BRIEF A => Please give the rows as a numbered list, leaving out blank lines, from the first row through the line that contains "What do you see at coordinates (858, 689)", both ends included.

SOURCE EXTRACT =>
━━━━━━━━━━━━━━━━

So Trump's biggest claim to not being a racist (besides his special “black friends” Kanye West, Ben Carson, and A$ap Rocky) is the fact that unemployment has come down for African-Americans by an enormous one-fifth of the amount that it dropped for Obama, and it still remains almost twice as high as unemployment for whites. It may be at an all-time record low, but it clearly would've been lower if it had continued to decline at the same previous rate.
Now we know what we had to lose.
Even Trump’s good news isn't that great. And then you have his “invasion" rhetoric, which was identically echoed by a mass-murdering terrorist.
The evidence is all there in Crusius’s manifesto, which is a distillation of Trump’s words and ideas, starting with, “This attack is a response to the Hispanic invasion of Texas.”
Crusius echoes Trump’s rants from last year calling Central American asylum-seekers headed to the U.S. border an “invasion.” Trump has kept up the racist drumbeat for months, particularly on Twitter. And his re-election campaign has paid for more than 2,000 Facebook ads that scream “immigrant invasion.”
In June, Trump called migrants “this onslaught, this invasion” during a high-profile FOX News interview in France on the 75th anniversary of the D-Day invasion of Nazi-occupied Europe. He also spoke sinisterly of what Mexico was doing to the United States, “They send in $500 billion worth of drugs, they kill 100,000 people, they ruin a million families every year if you look at that, that’s really an invasion without the guns.”

━━━━━━━━━━━━━━━━

DATA =>
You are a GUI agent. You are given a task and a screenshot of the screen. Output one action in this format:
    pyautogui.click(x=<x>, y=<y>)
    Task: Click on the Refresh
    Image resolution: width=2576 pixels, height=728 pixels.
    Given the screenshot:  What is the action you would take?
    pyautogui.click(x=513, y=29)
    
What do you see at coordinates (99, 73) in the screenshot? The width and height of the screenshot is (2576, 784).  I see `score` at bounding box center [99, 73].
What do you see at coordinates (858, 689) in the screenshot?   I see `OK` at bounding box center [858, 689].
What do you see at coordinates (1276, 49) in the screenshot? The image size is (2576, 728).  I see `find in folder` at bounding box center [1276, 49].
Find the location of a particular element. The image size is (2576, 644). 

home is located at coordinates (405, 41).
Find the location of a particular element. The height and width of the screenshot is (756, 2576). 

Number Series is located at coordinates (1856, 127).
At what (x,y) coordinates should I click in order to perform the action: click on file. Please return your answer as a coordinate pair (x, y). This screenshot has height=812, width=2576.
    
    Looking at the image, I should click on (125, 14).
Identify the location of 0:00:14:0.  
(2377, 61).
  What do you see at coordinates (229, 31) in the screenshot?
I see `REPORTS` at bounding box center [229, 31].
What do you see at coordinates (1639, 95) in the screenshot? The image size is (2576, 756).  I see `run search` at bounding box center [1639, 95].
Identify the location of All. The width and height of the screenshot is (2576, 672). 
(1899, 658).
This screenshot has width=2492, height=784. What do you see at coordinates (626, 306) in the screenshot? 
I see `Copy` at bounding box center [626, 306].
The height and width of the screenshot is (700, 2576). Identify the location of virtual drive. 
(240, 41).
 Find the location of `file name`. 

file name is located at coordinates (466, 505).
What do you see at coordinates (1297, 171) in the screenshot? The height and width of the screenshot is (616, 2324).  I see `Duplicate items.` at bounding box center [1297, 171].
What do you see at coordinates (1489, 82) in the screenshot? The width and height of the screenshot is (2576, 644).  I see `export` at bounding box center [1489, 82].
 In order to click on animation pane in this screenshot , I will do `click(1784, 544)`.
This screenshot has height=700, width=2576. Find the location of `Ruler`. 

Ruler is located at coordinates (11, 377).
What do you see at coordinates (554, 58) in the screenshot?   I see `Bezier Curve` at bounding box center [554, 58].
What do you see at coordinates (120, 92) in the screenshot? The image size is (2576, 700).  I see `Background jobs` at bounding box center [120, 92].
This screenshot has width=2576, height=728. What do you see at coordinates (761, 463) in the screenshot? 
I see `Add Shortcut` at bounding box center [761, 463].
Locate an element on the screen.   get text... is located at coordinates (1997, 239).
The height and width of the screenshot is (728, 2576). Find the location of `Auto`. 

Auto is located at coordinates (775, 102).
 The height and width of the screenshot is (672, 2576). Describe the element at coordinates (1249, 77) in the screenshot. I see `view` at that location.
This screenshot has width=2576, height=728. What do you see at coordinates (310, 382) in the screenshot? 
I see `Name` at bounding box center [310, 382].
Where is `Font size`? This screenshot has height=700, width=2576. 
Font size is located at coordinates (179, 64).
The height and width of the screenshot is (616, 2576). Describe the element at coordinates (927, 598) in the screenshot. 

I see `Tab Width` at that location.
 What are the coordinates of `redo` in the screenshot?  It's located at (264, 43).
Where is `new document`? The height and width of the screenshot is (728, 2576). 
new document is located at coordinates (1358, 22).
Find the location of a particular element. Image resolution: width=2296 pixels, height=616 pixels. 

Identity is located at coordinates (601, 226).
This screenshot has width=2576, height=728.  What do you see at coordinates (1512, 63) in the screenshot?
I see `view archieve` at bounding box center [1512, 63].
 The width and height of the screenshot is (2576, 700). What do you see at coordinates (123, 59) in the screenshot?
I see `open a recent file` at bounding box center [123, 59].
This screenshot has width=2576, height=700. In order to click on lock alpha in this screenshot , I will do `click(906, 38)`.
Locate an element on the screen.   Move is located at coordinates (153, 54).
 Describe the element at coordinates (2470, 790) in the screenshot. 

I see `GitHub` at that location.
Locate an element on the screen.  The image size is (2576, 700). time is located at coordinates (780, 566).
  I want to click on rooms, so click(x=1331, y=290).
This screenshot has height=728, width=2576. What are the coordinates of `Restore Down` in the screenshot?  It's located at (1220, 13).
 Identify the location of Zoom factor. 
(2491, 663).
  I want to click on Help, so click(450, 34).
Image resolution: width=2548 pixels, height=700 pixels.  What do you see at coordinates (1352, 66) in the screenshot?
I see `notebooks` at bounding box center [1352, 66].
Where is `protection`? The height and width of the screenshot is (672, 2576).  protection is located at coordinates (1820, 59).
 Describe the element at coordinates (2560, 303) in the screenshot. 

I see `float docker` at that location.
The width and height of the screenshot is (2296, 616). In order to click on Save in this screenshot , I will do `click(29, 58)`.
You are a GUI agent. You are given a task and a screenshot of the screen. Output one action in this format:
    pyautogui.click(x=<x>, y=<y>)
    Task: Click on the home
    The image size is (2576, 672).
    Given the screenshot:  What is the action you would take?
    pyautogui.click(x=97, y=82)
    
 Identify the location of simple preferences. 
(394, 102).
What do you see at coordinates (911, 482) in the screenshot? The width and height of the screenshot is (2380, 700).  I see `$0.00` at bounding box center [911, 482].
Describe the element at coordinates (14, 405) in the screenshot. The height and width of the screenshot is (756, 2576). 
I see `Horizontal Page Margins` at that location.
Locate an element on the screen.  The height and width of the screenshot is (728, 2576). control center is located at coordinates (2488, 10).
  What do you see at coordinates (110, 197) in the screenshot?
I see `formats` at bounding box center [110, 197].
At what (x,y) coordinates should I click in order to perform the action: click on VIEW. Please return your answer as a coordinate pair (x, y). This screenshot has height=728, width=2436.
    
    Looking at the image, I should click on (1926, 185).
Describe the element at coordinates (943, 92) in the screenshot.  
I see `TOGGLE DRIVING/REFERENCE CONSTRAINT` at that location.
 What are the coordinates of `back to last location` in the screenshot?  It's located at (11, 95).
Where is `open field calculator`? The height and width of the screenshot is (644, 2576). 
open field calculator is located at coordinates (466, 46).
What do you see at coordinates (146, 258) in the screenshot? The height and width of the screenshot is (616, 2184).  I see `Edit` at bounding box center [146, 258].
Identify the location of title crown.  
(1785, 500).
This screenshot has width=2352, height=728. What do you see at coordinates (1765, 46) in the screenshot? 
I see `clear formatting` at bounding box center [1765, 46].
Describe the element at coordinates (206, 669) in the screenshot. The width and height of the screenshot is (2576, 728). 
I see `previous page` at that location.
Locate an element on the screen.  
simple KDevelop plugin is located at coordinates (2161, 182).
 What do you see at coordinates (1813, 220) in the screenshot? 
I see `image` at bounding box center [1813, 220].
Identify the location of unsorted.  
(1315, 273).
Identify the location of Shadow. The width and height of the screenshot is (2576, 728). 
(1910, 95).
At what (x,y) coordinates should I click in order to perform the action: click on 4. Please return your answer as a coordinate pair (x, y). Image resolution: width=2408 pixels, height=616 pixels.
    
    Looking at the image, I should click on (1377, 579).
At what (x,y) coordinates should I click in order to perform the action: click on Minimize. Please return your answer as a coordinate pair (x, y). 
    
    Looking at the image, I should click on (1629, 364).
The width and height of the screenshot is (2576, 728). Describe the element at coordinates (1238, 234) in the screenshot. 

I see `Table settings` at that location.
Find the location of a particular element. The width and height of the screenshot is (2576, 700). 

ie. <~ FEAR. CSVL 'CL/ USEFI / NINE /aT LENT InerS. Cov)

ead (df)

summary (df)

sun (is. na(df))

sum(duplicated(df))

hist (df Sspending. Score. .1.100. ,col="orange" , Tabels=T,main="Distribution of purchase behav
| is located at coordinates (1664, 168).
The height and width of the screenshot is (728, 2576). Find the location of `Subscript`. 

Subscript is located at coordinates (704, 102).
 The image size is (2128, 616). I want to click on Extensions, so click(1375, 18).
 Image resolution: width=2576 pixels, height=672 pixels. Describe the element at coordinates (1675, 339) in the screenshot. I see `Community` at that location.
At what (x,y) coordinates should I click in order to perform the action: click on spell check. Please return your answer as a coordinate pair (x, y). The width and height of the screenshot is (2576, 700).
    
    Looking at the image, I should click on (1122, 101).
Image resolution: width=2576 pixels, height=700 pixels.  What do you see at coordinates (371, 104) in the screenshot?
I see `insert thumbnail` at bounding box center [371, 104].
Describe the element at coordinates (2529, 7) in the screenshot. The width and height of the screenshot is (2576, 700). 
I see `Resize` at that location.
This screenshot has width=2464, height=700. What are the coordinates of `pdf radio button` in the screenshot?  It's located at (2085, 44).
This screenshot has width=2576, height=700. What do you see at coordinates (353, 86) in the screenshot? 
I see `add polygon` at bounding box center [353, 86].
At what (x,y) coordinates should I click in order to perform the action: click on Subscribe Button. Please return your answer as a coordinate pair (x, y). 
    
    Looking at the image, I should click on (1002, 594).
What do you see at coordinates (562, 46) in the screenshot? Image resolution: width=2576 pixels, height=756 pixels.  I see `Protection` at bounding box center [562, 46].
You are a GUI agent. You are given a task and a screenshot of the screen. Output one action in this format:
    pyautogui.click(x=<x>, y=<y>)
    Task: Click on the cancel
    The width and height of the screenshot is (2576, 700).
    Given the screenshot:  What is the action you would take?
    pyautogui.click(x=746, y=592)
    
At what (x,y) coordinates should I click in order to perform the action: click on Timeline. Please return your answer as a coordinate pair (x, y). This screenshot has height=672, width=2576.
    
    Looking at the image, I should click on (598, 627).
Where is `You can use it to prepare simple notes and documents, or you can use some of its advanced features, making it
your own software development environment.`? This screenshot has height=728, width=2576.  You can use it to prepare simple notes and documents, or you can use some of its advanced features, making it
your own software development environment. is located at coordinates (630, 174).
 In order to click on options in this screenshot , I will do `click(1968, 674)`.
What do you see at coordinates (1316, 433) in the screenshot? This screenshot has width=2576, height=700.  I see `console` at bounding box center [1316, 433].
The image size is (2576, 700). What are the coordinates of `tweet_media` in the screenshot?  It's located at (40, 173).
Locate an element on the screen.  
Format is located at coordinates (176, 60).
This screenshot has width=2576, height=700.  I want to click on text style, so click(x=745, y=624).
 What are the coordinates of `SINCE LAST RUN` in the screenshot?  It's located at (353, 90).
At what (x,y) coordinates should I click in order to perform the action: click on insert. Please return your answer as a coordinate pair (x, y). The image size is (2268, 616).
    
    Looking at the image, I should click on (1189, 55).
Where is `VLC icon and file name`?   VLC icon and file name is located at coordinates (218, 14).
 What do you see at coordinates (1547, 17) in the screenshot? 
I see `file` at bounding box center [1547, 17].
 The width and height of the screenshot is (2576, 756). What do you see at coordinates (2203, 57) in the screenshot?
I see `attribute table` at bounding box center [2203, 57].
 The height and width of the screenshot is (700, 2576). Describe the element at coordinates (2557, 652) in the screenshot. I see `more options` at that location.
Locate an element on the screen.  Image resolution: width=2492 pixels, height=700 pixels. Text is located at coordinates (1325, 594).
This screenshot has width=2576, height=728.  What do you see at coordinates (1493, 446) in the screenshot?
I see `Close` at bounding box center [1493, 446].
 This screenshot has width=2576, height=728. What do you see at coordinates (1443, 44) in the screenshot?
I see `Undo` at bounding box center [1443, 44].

━━━━━━━━━━━━━━━━

BRIEF B =>
Answer these questions on the text about Trump's "invasion" rhetoric:
(i) How many Facebook ads has Trump's re-election campaign paid for?
(ii) In what setting did Trump call migrants "this onslaught, this invasion"?
(iii) Which three people does the text name as Trump's "black friends"?

CORRECT OUTPUT A =>
1. You are a GUI agent. You are given a task and a screenshot of the screen. Output one action in this format:
2.     pyautogui.click(x=<x>, y=<y>)
3.     Task: Click on the Refresh
4.     Image resolution: width=2576 pixels, height=728 pixels.
5.     Given the screenshot:  What is the action you would take?
6.     pyautogui.click(x=513, y=29)
7. What do you see at coordinates (99, 73) in the screenshot? The width and height of the screenshot is (2576, 784).  I see `score` at bounding box center [99, 73].
8. What do you see at coordinates (858, 689) in the screenshot?   I see `OK` at bounding box center [858, 689].

CORRECT OUTPUT B =>
(i) More than 2,000.
(ii) A high-profile FOX News interview in France on the 75th anniversary of the D-Day invasion.
(iii) Kanye West, Ben Carson, and A$ap Rocky.